BEGIN SUPPLIED MATERIAL
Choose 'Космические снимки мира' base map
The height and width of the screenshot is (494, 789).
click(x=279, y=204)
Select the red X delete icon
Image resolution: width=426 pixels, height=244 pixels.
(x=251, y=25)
END SUPPLIED MATERIAL
• WHAT THE EXERCISE ASKS:
Every record here must be output exactly, word for word.

• YOUR SOLUTION:
Choose 'Космические снимки мира' base map
The height and width of the screenshot is (494, 789).
click(x=279, y=204)
Select the red X delete icon
Image resolution: width=426 pixels, height=244 pixels.
(x=251, y=25)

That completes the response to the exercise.